Rome has a population of about 2.7 million people. Climate is mild to rainy in winter while hot and dry in the summer. Except for a specific list of European countries, everyone must have a passport to enter Italy. However, you do not need a Visa if you’re only staying for 90 days or less. Experts recommend visiting Rome in the off-peak months between October and March to so you won’t lose your wits in the summer mob. In choosing accommodations, try to book a hotel near—if not within—the centro storico or historic district as the best way to take in the city’s artistic treasure trove is on foot, allowing you to take quick side trips and at your own pace.
Still, it’s best to list down the Rome attractions you intend on visiting beforehand to make sure you get to cover all of them during your stay. Time flies when you are having fun. Private guided tours are a convenient way to get around and are easily available from your hotel’s concierge. A great way to economize is by taking the public transportation system, which goes around the city and provides a fascinating tour of Rome’s neighborhoods. No matter what your tourist inclinations may be, there are certain places that should not be missed when sightseeing in Rome.
The Colosseum is probably, next to the Vatican, the most popular—at the very least, most recognizable—structure in this city. In peak season, lines can be long so head there first thing in the morning (early that is), to beat the crowd. Operating hours vary throughout the year so be sure to call ahead for admission details. For your convenience, you may consider purchasing a combo-pass which also includes admission to the Palatine Hill and the Roman Forum. This allows you to skip the queues.
After an awe-inspiring tour of The Colosseum, head to Foro Romano or The Roman Forum. This was the civic center of Ancient Rome where political, religious, and economic activities took place. Many of its columns remain standing among the ruins even after 2000 years, displaying the intricacies of Roman architecture. Keep in mind there are matching fees for guided and audio tours.
From the Colosseum continue down Via Fori Imperiali until you get to Piaza Venezia. About 10 minutes walk from here, you will find the Pantheon. It would be hard to believe that The Pantheon is over 1,800 years old where it stands today, virtually unchanged. This structure can be perceived as how the Foro Romano ruins would have looked had its buildings held. The Pantheon means “temple to all gods” and was built around 125 A.D. by Emperor Hadrian.

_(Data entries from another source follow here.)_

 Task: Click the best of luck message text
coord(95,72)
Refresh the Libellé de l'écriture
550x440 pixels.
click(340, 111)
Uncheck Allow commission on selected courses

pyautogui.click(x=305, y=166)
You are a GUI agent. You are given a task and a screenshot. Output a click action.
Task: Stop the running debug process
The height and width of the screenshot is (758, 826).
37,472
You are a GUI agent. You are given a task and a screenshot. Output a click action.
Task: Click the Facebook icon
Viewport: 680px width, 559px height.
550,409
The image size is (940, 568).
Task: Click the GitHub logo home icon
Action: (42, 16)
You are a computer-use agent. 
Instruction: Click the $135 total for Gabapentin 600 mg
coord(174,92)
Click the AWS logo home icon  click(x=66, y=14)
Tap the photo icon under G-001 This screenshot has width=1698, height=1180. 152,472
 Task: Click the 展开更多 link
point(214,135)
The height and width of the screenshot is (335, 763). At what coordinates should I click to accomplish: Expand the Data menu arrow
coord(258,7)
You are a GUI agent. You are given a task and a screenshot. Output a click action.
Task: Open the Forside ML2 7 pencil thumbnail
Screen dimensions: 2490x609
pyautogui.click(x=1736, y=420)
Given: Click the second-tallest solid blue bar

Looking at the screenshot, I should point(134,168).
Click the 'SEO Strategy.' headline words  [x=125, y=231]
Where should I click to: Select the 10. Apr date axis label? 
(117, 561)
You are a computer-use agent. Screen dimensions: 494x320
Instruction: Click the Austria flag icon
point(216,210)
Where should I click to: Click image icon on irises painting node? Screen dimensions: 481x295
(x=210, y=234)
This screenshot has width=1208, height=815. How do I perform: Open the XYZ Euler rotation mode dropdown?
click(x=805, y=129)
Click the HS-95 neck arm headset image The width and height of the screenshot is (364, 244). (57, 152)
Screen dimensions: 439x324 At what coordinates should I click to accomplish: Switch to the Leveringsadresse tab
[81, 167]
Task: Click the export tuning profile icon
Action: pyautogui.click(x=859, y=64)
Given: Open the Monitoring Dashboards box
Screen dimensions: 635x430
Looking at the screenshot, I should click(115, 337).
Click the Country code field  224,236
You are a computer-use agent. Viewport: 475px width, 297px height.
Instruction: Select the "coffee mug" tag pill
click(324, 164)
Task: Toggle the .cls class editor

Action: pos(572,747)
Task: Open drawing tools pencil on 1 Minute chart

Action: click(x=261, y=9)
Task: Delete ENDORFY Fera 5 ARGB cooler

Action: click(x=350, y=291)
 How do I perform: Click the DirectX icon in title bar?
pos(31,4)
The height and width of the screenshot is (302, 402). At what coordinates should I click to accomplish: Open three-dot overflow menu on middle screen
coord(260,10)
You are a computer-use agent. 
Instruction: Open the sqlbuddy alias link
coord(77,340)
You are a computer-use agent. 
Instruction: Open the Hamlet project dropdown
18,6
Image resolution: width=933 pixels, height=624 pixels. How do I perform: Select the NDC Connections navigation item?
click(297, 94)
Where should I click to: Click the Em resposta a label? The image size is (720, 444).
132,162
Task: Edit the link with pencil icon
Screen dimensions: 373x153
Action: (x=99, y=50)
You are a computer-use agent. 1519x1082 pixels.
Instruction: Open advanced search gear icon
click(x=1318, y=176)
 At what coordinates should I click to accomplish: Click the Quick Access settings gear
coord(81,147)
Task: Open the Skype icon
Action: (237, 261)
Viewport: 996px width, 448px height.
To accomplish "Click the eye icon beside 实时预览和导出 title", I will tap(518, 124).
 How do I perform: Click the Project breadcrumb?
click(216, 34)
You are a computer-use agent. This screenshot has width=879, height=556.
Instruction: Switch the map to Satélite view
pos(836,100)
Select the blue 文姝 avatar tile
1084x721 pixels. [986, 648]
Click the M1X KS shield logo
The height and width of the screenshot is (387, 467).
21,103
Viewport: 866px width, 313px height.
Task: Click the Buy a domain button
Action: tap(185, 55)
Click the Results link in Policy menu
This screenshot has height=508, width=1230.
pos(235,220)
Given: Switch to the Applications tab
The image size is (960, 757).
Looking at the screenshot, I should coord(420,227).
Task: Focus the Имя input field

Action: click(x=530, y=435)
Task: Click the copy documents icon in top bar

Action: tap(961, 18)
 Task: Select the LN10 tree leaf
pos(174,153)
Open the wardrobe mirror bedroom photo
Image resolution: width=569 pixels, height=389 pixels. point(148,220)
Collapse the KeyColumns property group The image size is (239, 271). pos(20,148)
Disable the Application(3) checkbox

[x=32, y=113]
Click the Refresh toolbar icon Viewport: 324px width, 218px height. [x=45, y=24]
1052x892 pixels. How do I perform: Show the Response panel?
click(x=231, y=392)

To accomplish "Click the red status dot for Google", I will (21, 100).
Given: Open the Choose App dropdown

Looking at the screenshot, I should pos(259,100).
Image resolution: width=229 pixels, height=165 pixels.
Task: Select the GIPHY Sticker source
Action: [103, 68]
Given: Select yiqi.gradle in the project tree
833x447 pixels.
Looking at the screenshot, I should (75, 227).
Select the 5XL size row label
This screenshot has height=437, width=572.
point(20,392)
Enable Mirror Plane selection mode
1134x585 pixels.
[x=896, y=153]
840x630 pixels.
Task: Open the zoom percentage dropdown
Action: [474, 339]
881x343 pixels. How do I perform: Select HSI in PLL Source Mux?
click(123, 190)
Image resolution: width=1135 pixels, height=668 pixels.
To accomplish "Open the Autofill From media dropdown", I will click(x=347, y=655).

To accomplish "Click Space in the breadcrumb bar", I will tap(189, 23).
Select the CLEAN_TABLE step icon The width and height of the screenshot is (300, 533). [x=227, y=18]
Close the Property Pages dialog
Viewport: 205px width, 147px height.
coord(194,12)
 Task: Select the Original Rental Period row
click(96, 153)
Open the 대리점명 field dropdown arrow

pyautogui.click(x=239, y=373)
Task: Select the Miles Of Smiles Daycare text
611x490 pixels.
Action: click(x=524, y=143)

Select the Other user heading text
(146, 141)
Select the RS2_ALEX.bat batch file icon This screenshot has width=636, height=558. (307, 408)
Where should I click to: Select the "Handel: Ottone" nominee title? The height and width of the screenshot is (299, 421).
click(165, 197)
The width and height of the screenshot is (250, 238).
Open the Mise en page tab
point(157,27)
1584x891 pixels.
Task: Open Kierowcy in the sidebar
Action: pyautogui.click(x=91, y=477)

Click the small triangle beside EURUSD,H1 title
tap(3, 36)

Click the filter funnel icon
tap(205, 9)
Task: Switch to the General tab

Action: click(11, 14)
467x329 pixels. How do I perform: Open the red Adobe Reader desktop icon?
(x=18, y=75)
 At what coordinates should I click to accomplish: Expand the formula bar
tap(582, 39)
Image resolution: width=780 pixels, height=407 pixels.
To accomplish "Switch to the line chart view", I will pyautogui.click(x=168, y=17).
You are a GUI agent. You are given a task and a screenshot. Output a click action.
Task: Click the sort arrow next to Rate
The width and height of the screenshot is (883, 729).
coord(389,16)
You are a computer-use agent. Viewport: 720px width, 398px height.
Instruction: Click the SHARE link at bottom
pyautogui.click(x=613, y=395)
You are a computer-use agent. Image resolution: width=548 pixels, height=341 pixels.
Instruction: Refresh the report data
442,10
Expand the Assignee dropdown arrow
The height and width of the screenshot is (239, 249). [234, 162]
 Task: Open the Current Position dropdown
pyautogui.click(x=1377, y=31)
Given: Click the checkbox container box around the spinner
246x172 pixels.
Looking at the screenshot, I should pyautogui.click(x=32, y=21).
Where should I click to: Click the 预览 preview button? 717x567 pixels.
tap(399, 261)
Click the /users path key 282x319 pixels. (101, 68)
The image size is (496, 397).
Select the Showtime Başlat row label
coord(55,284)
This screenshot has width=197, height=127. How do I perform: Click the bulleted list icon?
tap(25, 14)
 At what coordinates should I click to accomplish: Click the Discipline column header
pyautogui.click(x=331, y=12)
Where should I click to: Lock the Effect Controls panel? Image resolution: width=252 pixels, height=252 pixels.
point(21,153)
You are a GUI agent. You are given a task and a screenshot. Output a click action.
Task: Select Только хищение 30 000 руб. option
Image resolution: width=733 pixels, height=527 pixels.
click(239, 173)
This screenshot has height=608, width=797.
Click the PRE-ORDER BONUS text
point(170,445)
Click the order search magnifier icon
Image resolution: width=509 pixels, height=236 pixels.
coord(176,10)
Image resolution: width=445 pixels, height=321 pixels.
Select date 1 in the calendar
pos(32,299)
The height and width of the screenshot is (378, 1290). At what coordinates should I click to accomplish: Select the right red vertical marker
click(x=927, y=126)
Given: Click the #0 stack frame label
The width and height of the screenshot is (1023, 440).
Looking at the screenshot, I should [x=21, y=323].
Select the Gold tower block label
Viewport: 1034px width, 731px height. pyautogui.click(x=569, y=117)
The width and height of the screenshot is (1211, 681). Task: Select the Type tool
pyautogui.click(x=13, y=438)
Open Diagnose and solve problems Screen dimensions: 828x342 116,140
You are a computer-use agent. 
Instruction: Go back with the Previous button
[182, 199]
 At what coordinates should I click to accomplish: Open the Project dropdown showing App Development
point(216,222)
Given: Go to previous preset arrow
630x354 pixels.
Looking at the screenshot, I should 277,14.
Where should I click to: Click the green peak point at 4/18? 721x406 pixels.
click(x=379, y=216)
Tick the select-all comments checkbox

Its concrete dome features a 9-meter opening that provides the only source of illumination within. Many prominent individuals, including two Kings of Italy, VittorioEmmanuel II and Umberto I, and Renaissance painter Raphael, are buried here. As the building has endured countless civilizations, retaining much of its form, imagine strolling inside it during Hadrian’s time and picture yourself among the Romans. It’s truly amazing how this structure has withstood the test of time. The Pantheon is open every day of the week including holidays except Christmas and admission is free.
If you followed the way these places are listed here and visited them all in one day, at this point, you’re probably up for just one more stop before heading back to the hotel.
You can easily spend three hours visiting The Vatican City and its collection of sculptures, paintings, books, and many other artifacts that chronicle the Catholic Church’s history.
Of course, this amount of time doesn’t provide for detailed examination of the various pieces as much as one would want. Besides, if that were the case, one day is not enough to barely scratch the surface of the Vatican collection.
In St. Peter’s Basilica, marvel at Michelangelo’s Pieta, its detailed masonry, or the papal catacombs. Move on to the Vatican Museum where even more magnificent antiquities are housed, not the least of which are Egyptian mummies from B.C. era.
If pressed for time, skip everything else and proceed to the Sistine Chapel. Michelangelo, primarily, was known as an excellent sculptor so when Pope Julius II commissioned him to paint the Bible on the ceiling of the Sistine Chapel, he thought it was a ploy by his rivals who thought Michelangelo, not being a full-on painter, would yield mediocrity and embarrass himself. Of course, we all know it didn’t quite turn out that way. In fact, the Sistine Chapel is probably the most recognized piece of work from the Renaissance period. To avoid any disappointment, remember to call one day ahead of your trip to find out about any changes.
Many restaurants and cafes are situated around major Rome attractions so there is no problem finding replenishment. Wear comfortable shoes and keep the things you carry around to a minimum; a bulky backpack, for example, will make it hard for you to maneuver through crowds. Should you need help in getting around, ask the local residents as they are often willing to assist. Living in Rome, they would have gotten used to sharing the city with their guests.
Keep in mind that this quick glimpse of Rome barely scratches the surface of all that this city has to offer! So to make the most of your holiday here in the Eternal City, plan to stay for 5-7 days.